• **Activity list**:
a) Do the following statements agree with the entry on the Tomb of Lorenzo de' Medici? Answer yes or no for each, and quote the words of the entry that decide it.
(i) The tomb is made of marble.
(ii) Michelangelo received the commission for the Medici Chapel in 1524.
(iii) The tombs of the "Magnifici" were then in the Old Sacristy of San Lorenzo.
b) How would you render this sentence from the entry on the Tomb of Lorenzo de' Medici in Spanish? "Michelangelo received the commission for the Medici Chapel in 1520 from the Medici Pope Leo X (1513-23)."
c) Answer these questions from the entry on the Tomb of Lorenzo de' Medici:
(i) In which building is the tomb located?
(ii) What span of years is given for the tomb?
(iii) How was Lorenzo, Duke of Urbino, related to Pope Leo X?

(Provided text begins)

MICHELANGELO Buonarroti
(b. 1475, Caprese, d. 1564, Roma)

Tomb of Lorenzo de' Medici

1524-31
Marble, 630 x 420 cm
Sagrestia Nuova, San Lorenzo, Florence

Michelangelo received the commission for the Medici Chapel in 1520 from the Medici Pope Leo X (1513-23). The Pope wanted to combine the tombs of his younger brother Giuliano, Duke of Nemours, and his nephew Lorenzo, Duke of Urbino, with those of the "Magnifici", Lorenzo and his brother Giuliano, who had been murdered in 1478; their tombs were then in the Old Sacristy of San Lorenzo.

(Provided text ends)
(Extracted information begins)

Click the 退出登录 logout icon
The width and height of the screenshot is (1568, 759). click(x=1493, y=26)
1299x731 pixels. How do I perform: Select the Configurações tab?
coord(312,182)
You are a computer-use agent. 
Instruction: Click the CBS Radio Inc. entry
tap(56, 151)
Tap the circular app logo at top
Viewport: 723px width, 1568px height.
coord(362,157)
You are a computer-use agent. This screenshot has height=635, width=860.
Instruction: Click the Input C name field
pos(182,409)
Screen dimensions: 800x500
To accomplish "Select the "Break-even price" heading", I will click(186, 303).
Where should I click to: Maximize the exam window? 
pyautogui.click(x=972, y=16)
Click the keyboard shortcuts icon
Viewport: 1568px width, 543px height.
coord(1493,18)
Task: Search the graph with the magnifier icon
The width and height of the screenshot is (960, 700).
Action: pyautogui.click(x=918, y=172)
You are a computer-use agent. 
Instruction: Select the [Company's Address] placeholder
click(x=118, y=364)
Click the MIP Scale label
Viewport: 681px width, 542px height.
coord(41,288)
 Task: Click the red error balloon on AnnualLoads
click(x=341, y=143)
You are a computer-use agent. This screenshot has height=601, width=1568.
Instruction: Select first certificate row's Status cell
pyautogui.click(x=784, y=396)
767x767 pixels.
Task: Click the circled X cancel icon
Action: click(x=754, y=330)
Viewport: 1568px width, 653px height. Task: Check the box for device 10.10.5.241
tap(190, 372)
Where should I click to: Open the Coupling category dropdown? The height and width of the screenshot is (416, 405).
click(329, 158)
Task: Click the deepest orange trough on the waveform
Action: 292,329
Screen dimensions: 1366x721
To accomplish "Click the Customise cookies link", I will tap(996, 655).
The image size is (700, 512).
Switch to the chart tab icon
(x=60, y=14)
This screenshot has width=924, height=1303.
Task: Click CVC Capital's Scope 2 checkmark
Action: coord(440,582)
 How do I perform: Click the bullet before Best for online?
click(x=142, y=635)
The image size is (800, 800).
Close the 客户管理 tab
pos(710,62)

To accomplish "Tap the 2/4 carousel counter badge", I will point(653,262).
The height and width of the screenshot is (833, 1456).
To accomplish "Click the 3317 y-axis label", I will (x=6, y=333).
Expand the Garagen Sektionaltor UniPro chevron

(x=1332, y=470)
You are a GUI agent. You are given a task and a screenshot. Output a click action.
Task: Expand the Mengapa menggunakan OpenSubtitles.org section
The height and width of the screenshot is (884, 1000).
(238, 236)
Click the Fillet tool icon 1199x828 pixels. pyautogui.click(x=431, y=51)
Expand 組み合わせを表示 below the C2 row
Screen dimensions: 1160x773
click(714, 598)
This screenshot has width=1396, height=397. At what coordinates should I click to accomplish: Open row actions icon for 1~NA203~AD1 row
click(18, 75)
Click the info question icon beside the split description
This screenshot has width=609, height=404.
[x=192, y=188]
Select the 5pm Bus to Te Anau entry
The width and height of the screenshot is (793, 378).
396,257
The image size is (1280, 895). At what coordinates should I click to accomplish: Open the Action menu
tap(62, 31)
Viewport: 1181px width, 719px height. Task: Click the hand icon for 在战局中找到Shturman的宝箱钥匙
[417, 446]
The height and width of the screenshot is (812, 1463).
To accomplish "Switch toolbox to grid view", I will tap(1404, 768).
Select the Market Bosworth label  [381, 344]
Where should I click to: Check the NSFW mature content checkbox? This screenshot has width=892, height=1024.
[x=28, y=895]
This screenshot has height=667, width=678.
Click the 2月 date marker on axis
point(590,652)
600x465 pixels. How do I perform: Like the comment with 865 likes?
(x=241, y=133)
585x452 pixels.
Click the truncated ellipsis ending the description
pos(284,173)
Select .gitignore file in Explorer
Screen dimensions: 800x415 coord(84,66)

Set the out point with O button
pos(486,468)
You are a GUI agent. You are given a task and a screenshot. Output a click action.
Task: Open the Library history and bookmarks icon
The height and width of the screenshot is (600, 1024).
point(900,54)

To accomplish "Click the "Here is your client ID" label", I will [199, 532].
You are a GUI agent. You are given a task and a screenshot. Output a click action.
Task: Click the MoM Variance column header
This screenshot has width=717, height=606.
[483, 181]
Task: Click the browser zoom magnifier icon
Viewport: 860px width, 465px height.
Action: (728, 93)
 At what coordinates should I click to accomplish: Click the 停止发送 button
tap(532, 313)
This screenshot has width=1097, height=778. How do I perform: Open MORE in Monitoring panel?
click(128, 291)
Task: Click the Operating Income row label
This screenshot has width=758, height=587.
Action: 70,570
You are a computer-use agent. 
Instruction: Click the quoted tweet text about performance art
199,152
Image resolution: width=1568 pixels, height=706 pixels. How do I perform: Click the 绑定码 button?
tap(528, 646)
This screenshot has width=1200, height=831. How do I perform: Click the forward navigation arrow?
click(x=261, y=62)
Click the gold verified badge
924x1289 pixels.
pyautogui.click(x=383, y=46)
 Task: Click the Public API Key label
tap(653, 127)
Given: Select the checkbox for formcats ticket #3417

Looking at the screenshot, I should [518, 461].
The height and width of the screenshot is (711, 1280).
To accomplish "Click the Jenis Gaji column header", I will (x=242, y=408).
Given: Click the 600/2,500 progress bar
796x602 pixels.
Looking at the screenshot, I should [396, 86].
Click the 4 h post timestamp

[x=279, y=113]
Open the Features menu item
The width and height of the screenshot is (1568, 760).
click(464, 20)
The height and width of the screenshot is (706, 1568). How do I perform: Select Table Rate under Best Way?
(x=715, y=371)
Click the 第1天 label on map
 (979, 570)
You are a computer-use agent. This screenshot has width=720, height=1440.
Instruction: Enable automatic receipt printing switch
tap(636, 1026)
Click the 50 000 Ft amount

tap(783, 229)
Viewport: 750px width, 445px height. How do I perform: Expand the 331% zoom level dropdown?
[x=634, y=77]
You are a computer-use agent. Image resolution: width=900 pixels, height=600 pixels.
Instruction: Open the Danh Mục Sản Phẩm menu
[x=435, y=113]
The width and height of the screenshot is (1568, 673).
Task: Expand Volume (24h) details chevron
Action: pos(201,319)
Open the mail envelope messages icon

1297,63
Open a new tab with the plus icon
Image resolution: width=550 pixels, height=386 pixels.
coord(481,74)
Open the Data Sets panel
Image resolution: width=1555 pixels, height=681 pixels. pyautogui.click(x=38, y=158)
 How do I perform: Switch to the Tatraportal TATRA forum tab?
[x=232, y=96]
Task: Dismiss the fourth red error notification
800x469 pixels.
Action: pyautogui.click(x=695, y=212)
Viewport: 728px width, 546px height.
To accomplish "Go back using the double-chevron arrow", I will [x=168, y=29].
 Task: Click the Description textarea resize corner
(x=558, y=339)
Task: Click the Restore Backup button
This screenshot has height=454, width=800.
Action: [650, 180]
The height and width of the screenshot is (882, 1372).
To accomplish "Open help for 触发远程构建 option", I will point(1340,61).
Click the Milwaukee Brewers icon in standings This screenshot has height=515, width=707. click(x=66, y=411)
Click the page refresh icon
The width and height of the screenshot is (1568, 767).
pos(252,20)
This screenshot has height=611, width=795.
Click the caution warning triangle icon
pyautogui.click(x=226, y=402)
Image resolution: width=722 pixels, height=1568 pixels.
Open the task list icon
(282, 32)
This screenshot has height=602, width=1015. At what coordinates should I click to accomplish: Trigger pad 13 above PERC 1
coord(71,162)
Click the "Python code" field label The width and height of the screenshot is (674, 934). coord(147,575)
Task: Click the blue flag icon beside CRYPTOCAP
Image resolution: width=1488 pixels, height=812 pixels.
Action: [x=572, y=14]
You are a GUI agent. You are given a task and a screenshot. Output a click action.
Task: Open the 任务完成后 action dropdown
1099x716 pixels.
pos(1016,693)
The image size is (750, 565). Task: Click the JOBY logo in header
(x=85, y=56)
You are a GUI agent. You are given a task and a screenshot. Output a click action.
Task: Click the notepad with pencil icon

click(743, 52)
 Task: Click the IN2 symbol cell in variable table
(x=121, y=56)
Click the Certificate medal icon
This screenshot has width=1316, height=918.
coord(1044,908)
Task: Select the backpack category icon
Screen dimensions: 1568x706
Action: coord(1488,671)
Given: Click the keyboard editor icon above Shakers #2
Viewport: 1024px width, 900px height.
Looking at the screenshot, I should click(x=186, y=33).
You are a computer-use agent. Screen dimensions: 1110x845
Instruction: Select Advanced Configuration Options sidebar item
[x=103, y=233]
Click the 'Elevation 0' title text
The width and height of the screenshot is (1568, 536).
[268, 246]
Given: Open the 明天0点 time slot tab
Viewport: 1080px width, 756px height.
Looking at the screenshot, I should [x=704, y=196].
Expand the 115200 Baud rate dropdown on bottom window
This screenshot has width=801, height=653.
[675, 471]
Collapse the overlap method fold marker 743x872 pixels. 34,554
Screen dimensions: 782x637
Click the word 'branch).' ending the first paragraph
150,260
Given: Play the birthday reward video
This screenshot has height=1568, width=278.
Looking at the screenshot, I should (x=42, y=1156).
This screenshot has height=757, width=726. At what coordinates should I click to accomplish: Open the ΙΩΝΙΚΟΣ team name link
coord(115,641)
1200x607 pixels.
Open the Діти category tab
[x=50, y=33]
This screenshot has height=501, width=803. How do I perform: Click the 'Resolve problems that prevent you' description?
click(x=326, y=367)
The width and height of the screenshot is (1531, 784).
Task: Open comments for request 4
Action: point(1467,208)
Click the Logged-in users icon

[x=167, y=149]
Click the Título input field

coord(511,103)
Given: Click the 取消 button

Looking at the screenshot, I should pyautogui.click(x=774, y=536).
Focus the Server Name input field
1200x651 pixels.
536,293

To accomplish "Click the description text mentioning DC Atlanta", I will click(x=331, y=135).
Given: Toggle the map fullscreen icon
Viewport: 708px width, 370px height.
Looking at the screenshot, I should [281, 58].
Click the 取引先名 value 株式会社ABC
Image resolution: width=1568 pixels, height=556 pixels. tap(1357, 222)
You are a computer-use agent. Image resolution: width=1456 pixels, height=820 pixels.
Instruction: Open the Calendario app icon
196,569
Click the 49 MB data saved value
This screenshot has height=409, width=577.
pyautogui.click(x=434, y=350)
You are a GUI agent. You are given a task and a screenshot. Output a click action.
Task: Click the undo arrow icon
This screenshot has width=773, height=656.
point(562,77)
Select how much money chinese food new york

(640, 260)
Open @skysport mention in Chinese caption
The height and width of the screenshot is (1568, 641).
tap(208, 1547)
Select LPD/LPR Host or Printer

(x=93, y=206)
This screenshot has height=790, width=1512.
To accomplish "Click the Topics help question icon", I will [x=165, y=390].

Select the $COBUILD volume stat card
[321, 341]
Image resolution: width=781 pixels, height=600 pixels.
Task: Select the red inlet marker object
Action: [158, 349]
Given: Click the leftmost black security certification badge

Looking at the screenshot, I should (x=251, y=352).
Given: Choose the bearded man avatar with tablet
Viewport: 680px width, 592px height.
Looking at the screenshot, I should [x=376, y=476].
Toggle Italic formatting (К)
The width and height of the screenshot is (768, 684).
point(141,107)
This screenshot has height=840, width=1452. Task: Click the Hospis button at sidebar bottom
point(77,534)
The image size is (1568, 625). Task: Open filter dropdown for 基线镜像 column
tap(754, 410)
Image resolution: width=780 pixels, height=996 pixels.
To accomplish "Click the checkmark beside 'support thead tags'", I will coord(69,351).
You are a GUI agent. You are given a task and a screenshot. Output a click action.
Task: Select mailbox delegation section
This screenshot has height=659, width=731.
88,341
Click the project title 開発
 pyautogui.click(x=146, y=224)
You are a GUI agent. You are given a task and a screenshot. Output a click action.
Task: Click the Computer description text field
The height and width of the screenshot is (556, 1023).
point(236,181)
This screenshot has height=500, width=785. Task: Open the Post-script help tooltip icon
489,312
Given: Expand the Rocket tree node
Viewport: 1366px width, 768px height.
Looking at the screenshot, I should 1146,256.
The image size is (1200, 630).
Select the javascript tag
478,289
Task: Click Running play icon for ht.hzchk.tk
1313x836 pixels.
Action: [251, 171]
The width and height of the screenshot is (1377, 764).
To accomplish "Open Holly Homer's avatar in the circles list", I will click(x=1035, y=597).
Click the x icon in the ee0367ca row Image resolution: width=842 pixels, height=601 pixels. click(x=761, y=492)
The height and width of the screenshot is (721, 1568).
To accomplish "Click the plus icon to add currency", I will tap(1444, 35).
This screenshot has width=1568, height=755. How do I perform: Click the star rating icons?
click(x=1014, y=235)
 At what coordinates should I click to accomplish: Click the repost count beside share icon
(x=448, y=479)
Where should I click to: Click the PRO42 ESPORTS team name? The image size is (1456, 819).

(Extracted information ends)

• **Answers to the tasks**:
a)
(i) Yes: "Marble, 630 x 420 cm"
(ii) No: "Michelangelo received the commission for the Medici Chapel in 1520"
(iii) Yes: "their tombs were then in the Old Sacristy of San Lorenzo"

b) Miguel Ángel recibió el encargo de la Capilla de los Médici en 1520 del papa Médici León X (1513-23).

c)
(i) The Sagrestia Nuova, San Lorenzo, Florence.
(ii) 1524-31.
(iii) He was the Pope's nephew.